見出し画像

平べったい顔のお義母さん。

6月15日より、フランスでは、コロナ禍によるロックダウンの解除第3段階に入ったもよう。パリでは、22日の予定だったのが少し早まって、飲食店の通常営業も再開されました。幼・小・中学校も、22日から全員通学。

ということは、小学生のエマとリリーは晴れて、学期最後の1週間のみ、学友たちと一緒に過ごすことができるように。本人たちにとっては、うれしいような面倒くさいような、複雑な心境のよう。とはいえ、お友達に学校で会えるのはとてもうれしいと、よろこんでいます。

けれど、そうなるのはまだ数日あとから。今週はまだ週に2回、時間短縮での登校です。いつもはパパ、マキシムが、朝8時15分に家を出て、夕方16時20分に学校へお迎えに行きます。ただ今日明日と明後日は、テレワークとはいえ、マキシムがお仕事で席を外せない…となり、普段、あまりこういったお世話はしないイチコが、やむなくお迎えにあがることとなりました。

とはいえ、ちょくちょく学校へのお迎えに付いて行くこともあるイチコ。学校へは難なく到着。お姉ちゃんエマとともに、リリーの教室のドアの前で待っていました。と、ドア越しにリリーの顔がチラリと見えて、「リリー!」と手を振るとリリーもこちらへ手を振る。そのまま近づいて行こうとしたところ、先生のひとことで一時停止。

「あのー、えっと、リリーちゃんですか?お迎えのお名前登録はされていますか?」

そう、いつもお迎えに来るのはパパかママンなので、先生にイチコの顔を覚えられているわけもなく、しかも子どもとは似ても似つかない、平べったい顔の人が来たものだから、本当に引き渡しても良いのかどうか確かめられたのでした。正直、イチコはその辺どうなってるのか全然わからない。と、すかさずエマ、

「登録されてるかどうかはわからないけど、彼女はリリーのお義母さんだから問題ないよ!」

イチコもあわてて、

「彼女のパパと一緒に、たまにお迎えにきています」

と応えると、先生は

「…なら、問題ないですね。リリーちゃんおいでー!よい1日を」
「ありがとうございます。よい1日を」

と、イチコも応えて、ホッと胸を撫で下ろす。またもやエマに助けられながら、無事にお迎えの使命を終えることができたのでした。
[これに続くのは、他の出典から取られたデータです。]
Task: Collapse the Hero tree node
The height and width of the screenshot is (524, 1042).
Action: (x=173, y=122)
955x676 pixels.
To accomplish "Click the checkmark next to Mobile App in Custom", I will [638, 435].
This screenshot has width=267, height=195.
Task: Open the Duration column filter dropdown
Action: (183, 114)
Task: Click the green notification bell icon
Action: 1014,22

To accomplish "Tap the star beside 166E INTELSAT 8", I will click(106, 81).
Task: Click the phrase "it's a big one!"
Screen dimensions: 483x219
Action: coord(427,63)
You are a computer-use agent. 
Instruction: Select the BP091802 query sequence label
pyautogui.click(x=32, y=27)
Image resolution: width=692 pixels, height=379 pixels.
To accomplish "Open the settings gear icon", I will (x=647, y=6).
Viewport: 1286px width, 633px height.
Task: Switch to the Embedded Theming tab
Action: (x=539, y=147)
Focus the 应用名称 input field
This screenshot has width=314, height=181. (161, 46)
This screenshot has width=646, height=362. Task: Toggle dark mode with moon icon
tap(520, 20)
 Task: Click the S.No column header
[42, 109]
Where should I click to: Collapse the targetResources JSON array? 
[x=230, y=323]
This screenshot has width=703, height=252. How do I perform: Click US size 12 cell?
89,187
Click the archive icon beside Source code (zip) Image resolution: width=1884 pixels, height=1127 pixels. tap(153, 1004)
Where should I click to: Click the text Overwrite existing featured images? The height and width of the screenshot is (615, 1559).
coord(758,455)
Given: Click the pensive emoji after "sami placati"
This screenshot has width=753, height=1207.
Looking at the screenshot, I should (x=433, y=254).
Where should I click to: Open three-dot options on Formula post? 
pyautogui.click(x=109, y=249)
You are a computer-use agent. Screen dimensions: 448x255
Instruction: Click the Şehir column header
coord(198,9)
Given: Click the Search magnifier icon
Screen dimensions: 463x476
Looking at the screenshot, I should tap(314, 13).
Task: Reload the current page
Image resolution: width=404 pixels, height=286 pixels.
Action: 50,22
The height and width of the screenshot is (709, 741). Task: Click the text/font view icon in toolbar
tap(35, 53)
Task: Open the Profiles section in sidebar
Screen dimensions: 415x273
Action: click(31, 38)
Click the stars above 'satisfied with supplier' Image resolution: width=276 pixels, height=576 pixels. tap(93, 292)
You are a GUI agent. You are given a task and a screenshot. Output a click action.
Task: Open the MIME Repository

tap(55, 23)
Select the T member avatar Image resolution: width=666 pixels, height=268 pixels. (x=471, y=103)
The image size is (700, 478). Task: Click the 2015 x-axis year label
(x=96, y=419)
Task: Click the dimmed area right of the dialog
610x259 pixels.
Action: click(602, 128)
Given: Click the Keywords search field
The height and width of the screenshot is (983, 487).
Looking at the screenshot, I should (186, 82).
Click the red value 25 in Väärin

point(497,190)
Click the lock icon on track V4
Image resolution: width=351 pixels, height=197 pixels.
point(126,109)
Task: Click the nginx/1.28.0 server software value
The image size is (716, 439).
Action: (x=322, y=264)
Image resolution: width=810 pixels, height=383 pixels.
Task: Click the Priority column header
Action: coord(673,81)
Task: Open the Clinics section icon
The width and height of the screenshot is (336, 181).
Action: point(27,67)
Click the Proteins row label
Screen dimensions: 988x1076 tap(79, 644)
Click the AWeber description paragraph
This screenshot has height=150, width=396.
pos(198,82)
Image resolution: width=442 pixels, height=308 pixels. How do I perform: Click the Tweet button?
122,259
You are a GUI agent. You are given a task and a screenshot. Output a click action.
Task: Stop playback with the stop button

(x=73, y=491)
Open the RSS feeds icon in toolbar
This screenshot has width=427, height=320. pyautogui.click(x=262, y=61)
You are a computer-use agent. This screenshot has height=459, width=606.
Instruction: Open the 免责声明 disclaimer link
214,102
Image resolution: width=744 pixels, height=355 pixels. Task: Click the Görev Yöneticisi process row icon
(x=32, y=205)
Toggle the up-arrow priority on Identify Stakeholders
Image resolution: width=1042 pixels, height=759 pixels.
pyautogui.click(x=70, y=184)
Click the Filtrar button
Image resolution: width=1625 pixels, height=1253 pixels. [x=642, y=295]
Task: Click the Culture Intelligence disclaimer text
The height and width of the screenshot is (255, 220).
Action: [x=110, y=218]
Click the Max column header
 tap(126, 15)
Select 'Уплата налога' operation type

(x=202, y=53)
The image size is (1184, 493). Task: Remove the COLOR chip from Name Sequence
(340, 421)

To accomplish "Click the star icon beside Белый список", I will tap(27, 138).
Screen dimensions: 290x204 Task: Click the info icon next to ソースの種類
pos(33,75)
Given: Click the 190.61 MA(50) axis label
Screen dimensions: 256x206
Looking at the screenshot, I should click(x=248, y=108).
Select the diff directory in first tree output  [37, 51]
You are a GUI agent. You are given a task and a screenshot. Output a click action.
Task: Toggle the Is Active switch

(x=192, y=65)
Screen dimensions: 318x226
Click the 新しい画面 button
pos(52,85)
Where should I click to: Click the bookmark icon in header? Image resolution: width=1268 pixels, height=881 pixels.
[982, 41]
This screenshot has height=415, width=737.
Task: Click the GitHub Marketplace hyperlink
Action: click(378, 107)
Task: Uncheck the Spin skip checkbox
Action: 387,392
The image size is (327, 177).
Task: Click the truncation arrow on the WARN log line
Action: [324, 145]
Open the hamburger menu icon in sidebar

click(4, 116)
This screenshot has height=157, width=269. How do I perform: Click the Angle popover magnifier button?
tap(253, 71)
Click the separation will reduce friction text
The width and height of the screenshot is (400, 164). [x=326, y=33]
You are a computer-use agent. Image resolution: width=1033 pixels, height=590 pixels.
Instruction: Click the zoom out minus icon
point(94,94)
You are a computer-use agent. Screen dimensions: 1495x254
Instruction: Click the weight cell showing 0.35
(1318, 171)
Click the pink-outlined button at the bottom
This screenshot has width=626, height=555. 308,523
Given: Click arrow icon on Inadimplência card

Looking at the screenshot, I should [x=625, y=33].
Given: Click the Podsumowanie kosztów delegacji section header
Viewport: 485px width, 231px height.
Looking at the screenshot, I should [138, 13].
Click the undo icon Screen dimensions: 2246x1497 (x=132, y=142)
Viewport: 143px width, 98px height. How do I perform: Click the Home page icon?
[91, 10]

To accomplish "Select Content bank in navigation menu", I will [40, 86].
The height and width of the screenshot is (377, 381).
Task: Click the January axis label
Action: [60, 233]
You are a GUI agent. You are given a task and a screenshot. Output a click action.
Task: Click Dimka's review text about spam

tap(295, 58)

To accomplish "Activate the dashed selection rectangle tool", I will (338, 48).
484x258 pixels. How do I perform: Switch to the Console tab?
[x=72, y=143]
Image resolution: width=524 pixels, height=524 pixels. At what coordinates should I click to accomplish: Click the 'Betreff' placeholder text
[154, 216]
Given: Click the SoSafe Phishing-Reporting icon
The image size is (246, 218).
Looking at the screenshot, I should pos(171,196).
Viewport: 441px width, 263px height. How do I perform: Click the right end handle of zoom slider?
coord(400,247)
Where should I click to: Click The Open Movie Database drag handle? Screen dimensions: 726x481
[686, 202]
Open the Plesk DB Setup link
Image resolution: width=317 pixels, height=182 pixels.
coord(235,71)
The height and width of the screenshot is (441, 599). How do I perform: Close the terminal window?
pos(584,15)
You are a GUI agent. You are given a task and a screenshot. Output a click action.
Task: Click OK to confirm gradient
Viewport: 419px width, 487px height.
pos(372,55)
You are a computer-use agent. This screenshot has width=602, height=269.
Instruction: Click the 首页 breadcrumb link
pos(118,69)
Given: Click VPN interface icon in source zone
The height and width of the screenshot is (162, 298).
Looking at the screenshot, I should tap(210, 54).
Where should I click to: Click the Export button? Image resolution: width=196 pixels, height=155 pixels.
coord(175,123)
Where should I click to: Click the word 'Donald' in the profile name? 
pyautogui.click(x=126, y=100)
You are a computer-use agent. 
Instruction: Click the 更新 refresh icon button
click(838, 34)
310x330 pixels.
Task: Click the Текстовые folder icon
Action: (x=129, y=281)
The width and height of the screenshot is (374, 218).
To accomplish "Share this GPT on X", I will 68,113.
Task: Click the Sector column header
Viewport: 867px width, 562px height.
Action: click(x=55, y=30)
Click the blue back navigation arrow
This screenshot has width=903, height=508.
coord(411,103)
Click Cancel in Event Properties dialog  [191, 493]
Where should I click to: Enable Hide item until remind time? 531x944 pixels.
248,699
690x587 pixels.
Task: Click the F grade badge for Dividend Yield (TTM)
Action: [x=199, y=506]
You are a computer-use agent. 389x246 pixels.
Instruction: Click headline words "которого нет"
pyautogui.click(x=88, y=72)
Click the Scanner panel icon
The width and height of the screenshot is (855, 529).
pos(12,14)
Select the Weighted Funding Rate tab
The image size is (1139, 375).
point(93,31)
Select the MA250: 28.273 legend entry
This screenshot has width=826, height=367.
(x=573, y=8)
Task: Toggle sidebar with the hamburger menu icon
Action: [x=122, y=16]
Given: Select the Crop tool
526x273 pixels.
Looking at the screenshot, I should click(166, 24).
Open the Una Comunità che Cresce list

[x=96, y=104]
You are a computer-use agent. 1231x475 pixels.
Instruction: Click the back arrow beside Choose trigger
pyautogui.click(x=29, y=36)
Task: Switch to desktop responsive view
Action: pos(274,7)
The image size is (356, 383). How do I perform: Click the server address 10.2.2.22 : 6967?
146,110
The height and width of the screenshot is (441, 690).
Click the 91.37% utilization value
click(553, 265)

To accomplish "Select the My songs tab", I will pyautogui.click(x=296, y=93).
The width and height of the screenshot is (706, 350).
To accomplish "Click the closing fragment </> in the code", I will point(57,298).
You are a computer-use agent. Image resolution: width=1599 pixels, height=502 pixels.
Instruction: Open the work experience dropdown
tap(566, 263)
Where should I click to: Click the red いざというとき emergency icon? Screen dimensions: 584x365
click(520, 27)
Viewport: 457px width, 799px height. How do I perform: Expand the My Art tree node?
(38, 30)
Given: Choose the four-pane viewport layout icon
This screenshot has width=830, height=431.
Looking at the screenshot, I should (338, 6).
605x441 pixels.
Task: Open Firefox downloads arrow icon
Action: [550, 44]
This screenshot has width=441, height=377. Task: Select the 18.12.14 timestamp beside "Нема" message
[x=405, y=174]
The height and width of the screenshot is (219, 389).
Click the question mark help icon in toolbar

後からマキシムに確認すると、イチコの名前はすでにお迎えに来る人のひとりとして登録済みだとのこと。そうだったのか、知らぬ間に。あ、いや、名前を書く際にひとこと言われたのかもしれないけれど、イチコはすっかり忘れていました。無頓着すぎるイチコ。というか、私たちにおける義母とはなんぞや、と自問するイチコ。とまあ、それは置いておいて、なんだか今日は、子ども誘拐犯になったような気分を味わってしまった。

その辺はリリーも無頓着のようで、イチコがホッと胸を撫で下ろしながら「学校楽しかった?」と聞くと、「うん!楽しかった!」と無邪気に、アリをたくさん捕まえてポケットに入れてあるという話をはじめ、イチコはまたギョッとする。家に着いてポケットを確認すると、リリーは

「アリ、全部死んでるー!」

と言いながら、昨日からタッパーの中で飼っている庭にいたなんだかよくわからないそのへんの虫に、エサとしてアリをあたえておりました。あれ、昨日、アリさんかわいいー!とやたら言っていたような気がするが、あの光景はまぼろしだったか。

この記事が気に入ったらサポートをしてみませんか?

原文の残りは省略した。